Yom Kippur separates us, to some extent, from each other – we don’t dine together, we focus on our relationships in a more abstract way. I did talk about the covenant a few weeks ago, defining it as a three-way relationship: between the Jewish People and God and at the same time between every Jewish individual and God. This Chag emphasizes the relationship of each individual with God, assuming that the work to obtain forgiveness from others has already been done.
Yom Kippur marks the end (although not the final end) of our teshuva, our individual teshuvot. We have been reflecting on our wrongdoings for the last 10 days, some of us for the entire month of Elul and that’s the culmination. That’s what our tradition instructs us to do. Although, as Nechama Leibovitz, a wonderful Israeli Bible scholar, put it once: “While it is important to act properly between Rosh Hashanah and Yom Kippur, it is perhaps more important to act properly between Yom Kippur and Rosh Hashanah” this is THE time of intensified introspection.
Teshuvah. What is teshuvah? Here I’m going to give you a short outline of what our rabbis taught about the Teshuvah. Let me summarize some aspects of it in a few bullet points:
- Repentance, teshuva done out of love for God, Torah and Judaism is better than the repentance done out of fear of punishment. The latter one is not bad, it’s legitimate but the one done out of love, out of a positive vision of ourselves as better people, as those to do good and good only, is more precious.
- The teshuva is an entire process: it starts with realization of the wrongdoing, regret about this wrongdoing, appeasing the person that was hurt by it – but that’s not the end! – taking all kinds of steps to make sure it won’t happen again. We may obtain forgiveness from another person and God but this forgiveness will be temporary and will mean NOTHING if we continue to do what we did and this actually often THE MOST difficult work! It requires us to change our patterns of behavior. If we continue to do what we promised not to, it may make things WAY worse than they were before the teshuvah.
- Teshuva applies to the matters of observance as well. This, at its core, is about patterns of behavior, they need to be changed if they are wrong.
- How do we change our ways of behavior? In many ways, first, by separating yourself from the objects that cause our transgressions or from the situations we know that led to them. There are many ways and strategies to do that but I’m not going to get into all these details here.
- One of the greatest Jewish philosophers mentions something that may seem extreme: it is praiseworthy to confess in public and to make his sins known to others, revealing the transgressions he committed against his colleagues. Of course it’s not about revealing sins of others to the public, just your own and only those that affected other people. Those committed between Bein adam laMakom, between a person and God, shall never be made public; it’s a sign of arrogance to do it.

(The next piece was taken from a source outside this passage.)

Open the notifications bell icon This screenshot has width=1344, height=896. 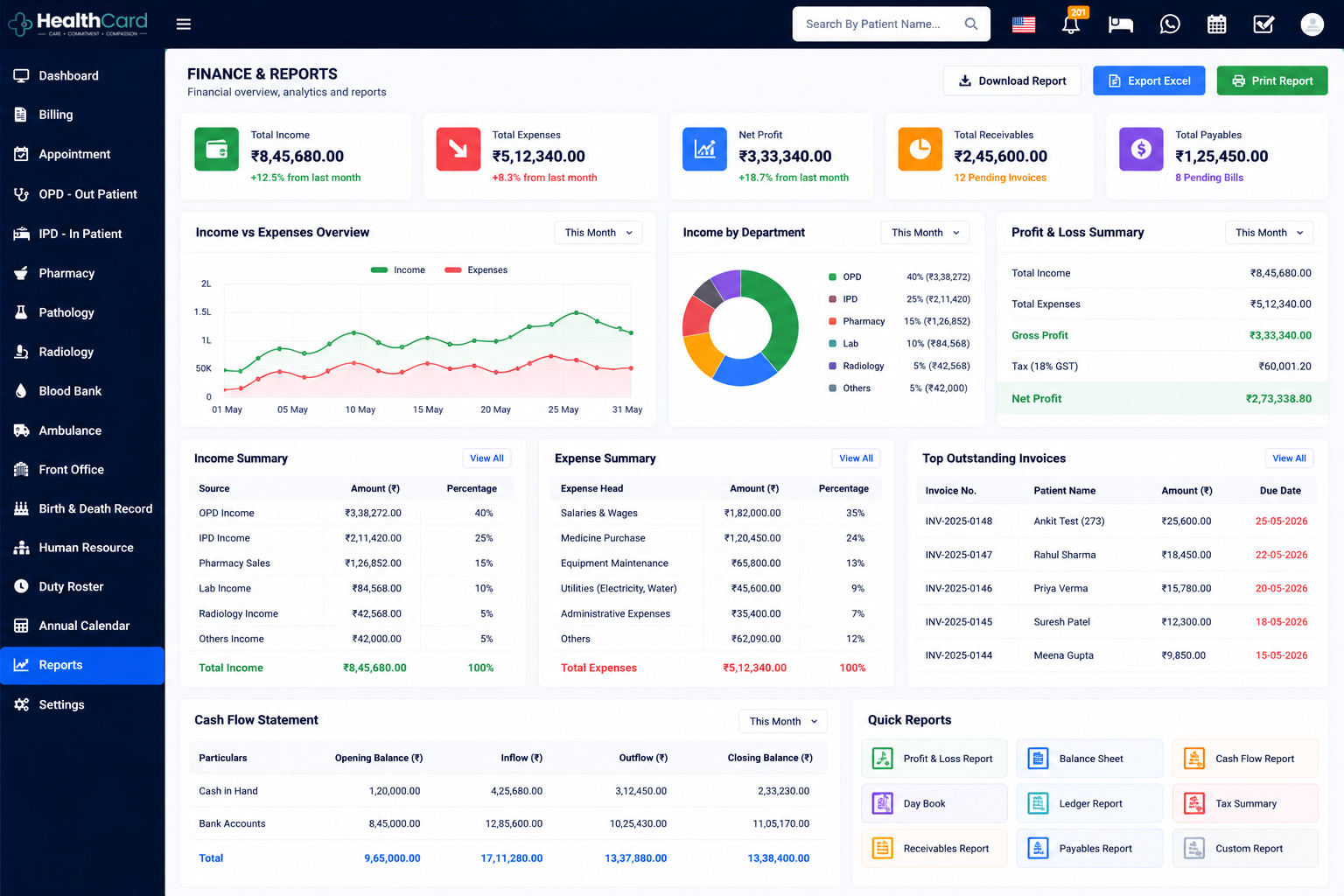(1071, 24)
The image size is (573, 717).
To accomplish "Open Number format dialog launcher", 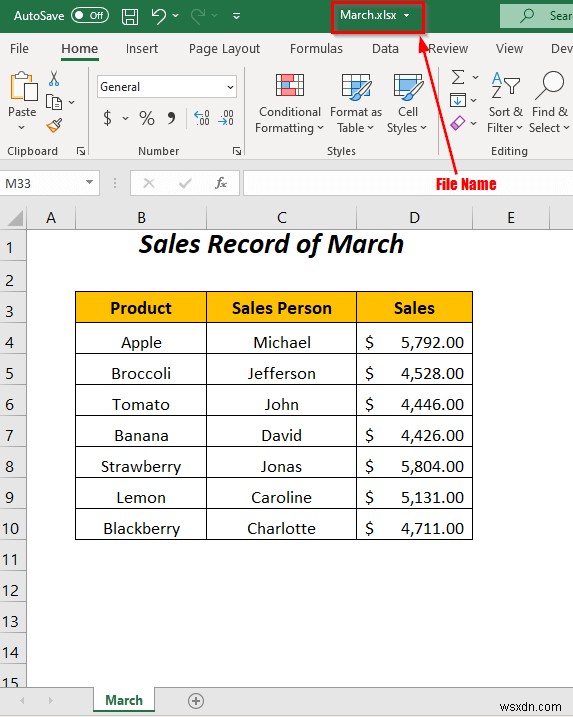I will click(x=237, y=151).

The last point, point number 7:
Repentance, as many other things in Judaism, is about relationships, between us and God but actually more profoundly, about relationships we have with each other. In order to do a full, complete teshuvah you need to have: well functioning conscience (which for us means an internalized ethics of the Torah) and empathy. You need to be able to feel, to imagine how the person you hurt feels like. You need to be able to “walk in someone else’s shoes”, as Hillel put it, to do teshuva because it requires us to judge. Although from the plain meaning of the law it may seem so, teshuva is not a ritual task assigned to get done at some period of the year. That kind of teshuva will be rejected by God, as our prophets say, so clearly and directly, without mincing words. It’s better to not do teshuva at all than to commit that kind of a fake lip-service, really.
The sign that you have had a genuine teshuva will be your emotional reaction to the wrong doing you committed. Actually, we can say that it is an essential element: every true teshuva will have such an emotional component, although it needs to be proportional. For example, you’re not gonna cry to God and tear your clothes if you forgot about the birthday of your friend or family member. It’s not good to forget about it, you will feel guilty, you’ll say I’m sorry, but you don’t make it into a drama. There are proportions in everything and they need to be kept.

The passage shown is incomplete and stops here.